In a perfect world, freewheels are overrunning clutches, when they will drive one way and overrun the freewheel the other way. In addition to being used as backstops, they can also be used as overrunning clutches or indexing freewheels. Many people use ruedas libres for backstopping. Mounted on the inclined shafts of conveyors, backstops are commonly called holdbacks. The purpose of this article is to provide information on the construction, functionality, and installation of freewheels.
Working of Freewheels
A freewheel is a machine element that possesses the following characteristics:
- Freewheeling occurs when the inner and outer rings do not make contact in one rotational direction.
- The inner and outer rings come into contact in the other direction of rotation; this direction can stop rotation or transmit high torque.

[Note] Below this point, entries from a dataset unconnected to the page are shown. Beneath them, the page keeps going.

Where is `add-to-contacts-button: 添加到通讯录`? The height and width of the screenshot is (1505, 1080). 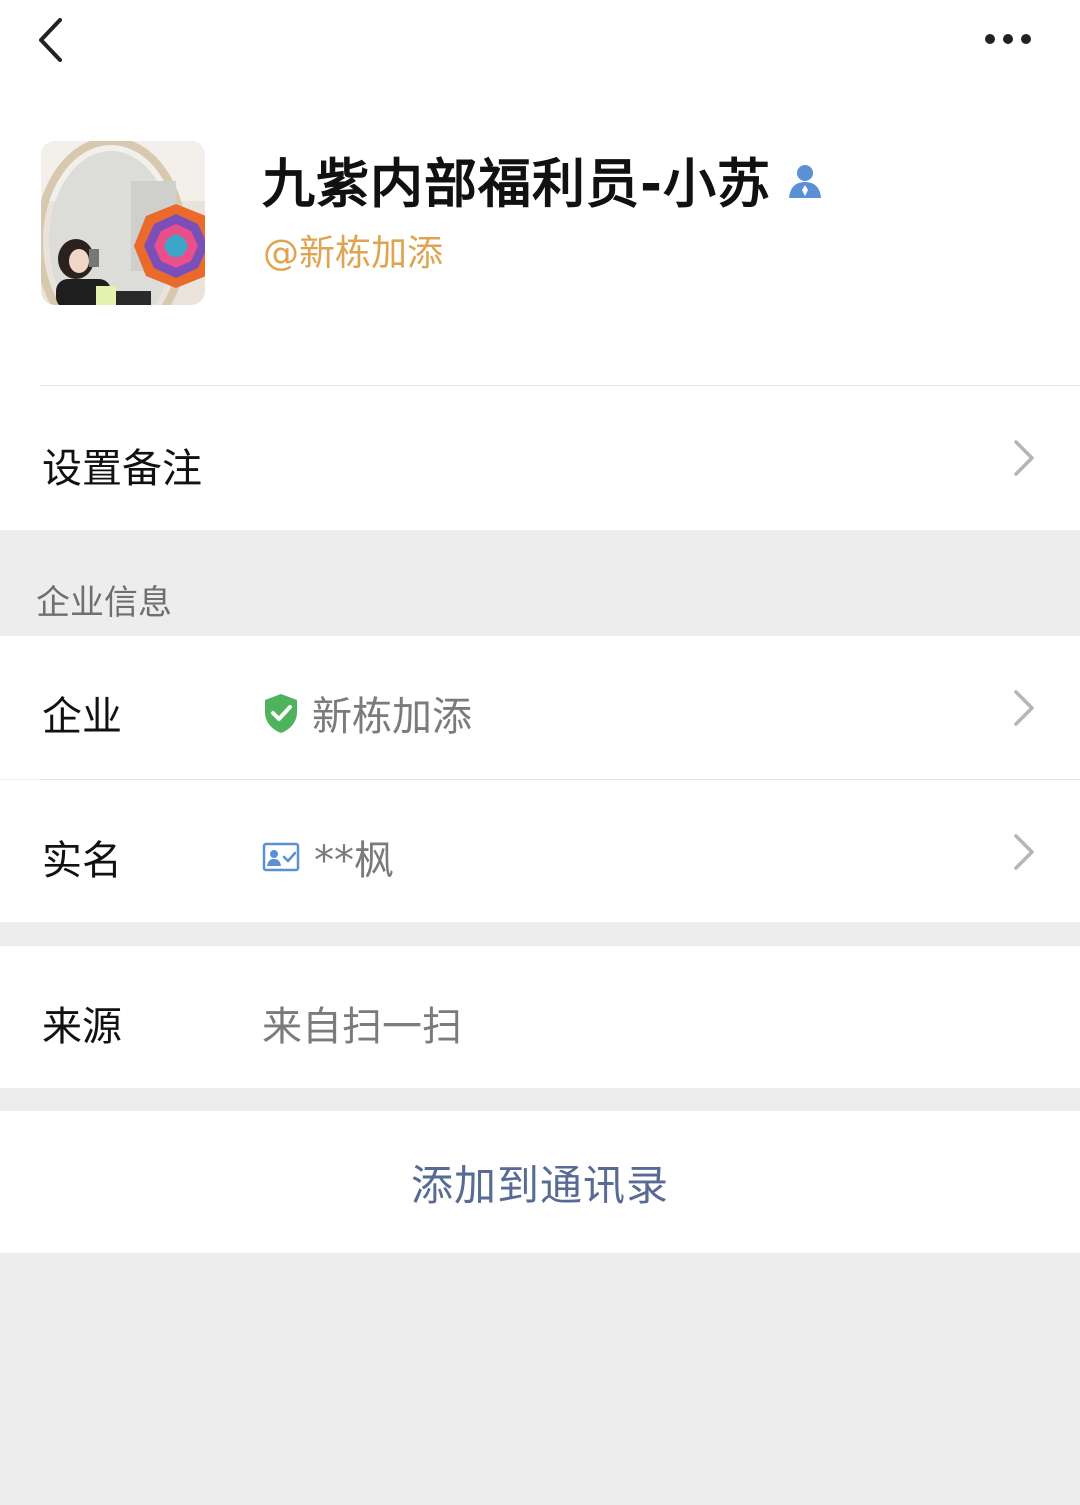 add-to-contacts-button: 添加到通讯录 is located at coordinates (540, 1182).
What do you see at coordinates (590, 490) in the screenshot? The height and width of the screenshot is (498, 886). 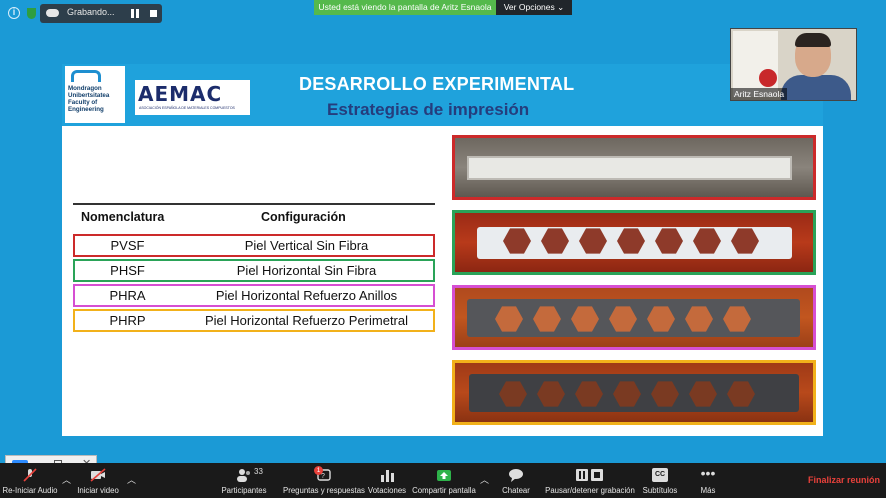 I see `pause-stop-recording-label: Pausar/detener grabación` at bounding box center [590, 490].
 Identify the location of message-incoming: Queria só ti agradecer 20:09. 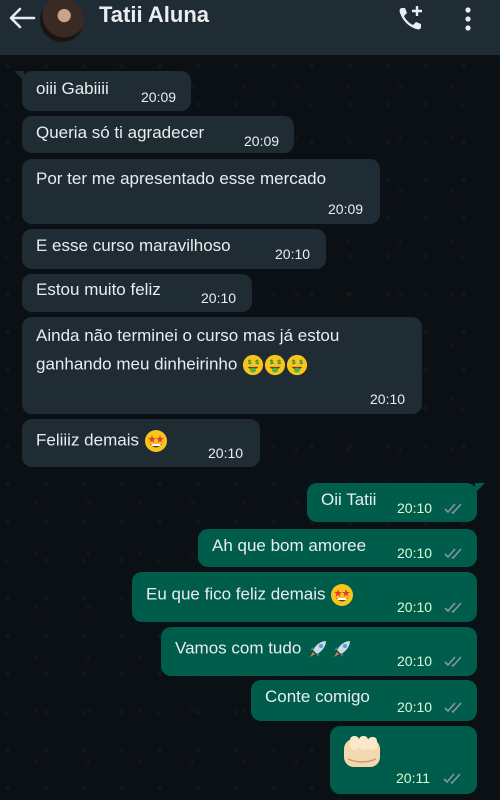
(158, 134).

- A freewheel has an outer ring and an inner ring, both of which contain clamping elements. Clamping elements come in several types.
- Freewheels have an outer ring that rotates clockwise while their inner rings remain stationary.
- When the outer ring is turned the other way (anticlockwise), the inner and outer rings come into contact, driving the inner ring. A high torque can be transmitted when rotating in this direction (anticlockwise).
- During freewheeling operations, the outer ring is free to rotate freely when the inner ring is turning slower than the outer ring.
Freewheels come in two basic designs:
- Sprag freewheels
- Roller freewheels.
On the outer and inner rings of a sprag freewheel, there are cylindrical tracks.
When the outer ring with the stationary inner ring is rotated in the opposite direction, clamping is enabled. As a result, the sprogs are prevented from sliding along the tracks. It is possible to transmit a high torque in this rotation direction (driving operation).
Sprag ruedas libres can also be operated by turning the inner ring clockwise and the outer ring counterclockwise for freewheeling and driving.
Roller ramps are either found on the inner or outer ring of roller freewheels, as shown in the above image. There is a cylindrical track on one of the rings. A spring-loaded roller is placed between the rings.
By rotating the outer ring in the opposite direction from the stationary inner ring, clamping becomes effective. Thus, the rollers are prevented from slipping between the tracks. With this direction of rotation, high torques (driving operation) can be transmitted.
Freewheeling is also possible in this design when the inner ring is rotated counterclockwise, and driving is possible when the inner ring is rotated clockwise.